### [Page]
▼
Simple Propers: Booklet for the “Glory Be”

Here is a booklet that contains the “Glory be to the Father…” doxology in all eight modes for use with the Introit and Communion chants of the Simple English Propers Project.

We have decided to eliminate the reprinting of the Glory be text at the end of each Introit and instead will simply place the words “Glory be to the Father…” and the singer will be referred to the Glory be tones which will be found in the back of the book. This will save space and might also help demonstrate how the tones are to be sung, being that they are presented in full notation, much like the Gloria Patri tones in the back of our Graduale Romanum.

Please keep this on hand if you will be singing the Simple Propers from now on. Of course most will end up singing these from memory, but the sheet is here for your reference.

Note: Look for Simple Propers for the Second Sunday of Advent today, the rest of the Advent Season by the end of the week, and most of the Christmas Season by the end of next week.
▲
### [Goal]
Can you copy the text on the Glory Be booklet word for word, from "Simple Propers: Booklet" down to "for your reference."? The lines after this point have no connection to the text on the Glory Be booklet.

### [Dataset extract]
▼
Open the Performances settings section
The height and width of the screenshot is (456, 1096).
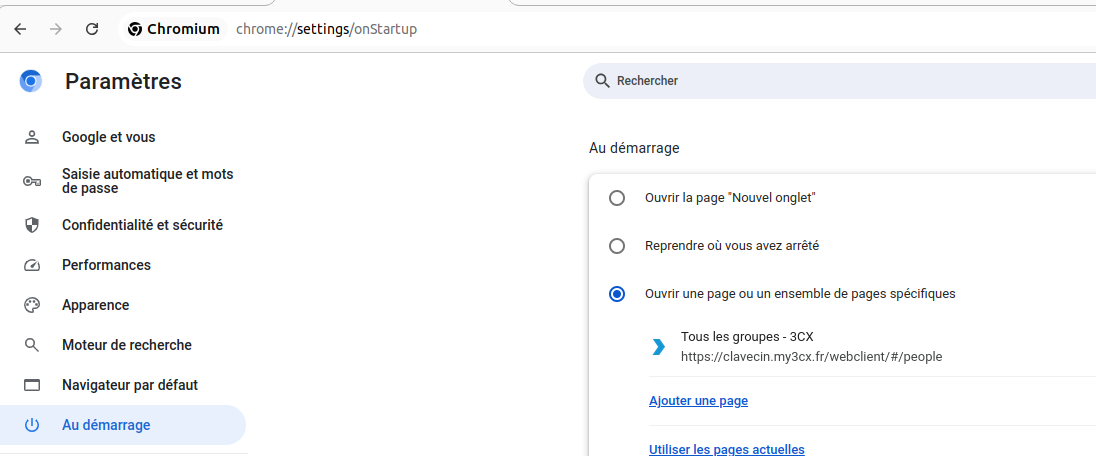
▲
### [Task output]
Simple Propers: Booklet for the “Glory Be”

Here is a booklet that contains the “Glory be to the Father…” doxology in all eight modes for use with the Introit and Communion chants of the Simple English Propers Project.

We have decided to eliminate the reprinting of the Glory be text at the end of each Introit and instead will simply place the words “Glory be to the Father…” and the singer will be referred to the Glory be tones which will be found in the back of the book. This will save space and might also help demonstrate how the tones are to be sung, being that they are presented in full notation, much like the Gloria Patri tones in the back of our Graduale Romanum.

Please keep this on hand if you will be singing the Simple Propers from now on. Of course most will end up singing these from memory, but the sheet is here for your reference.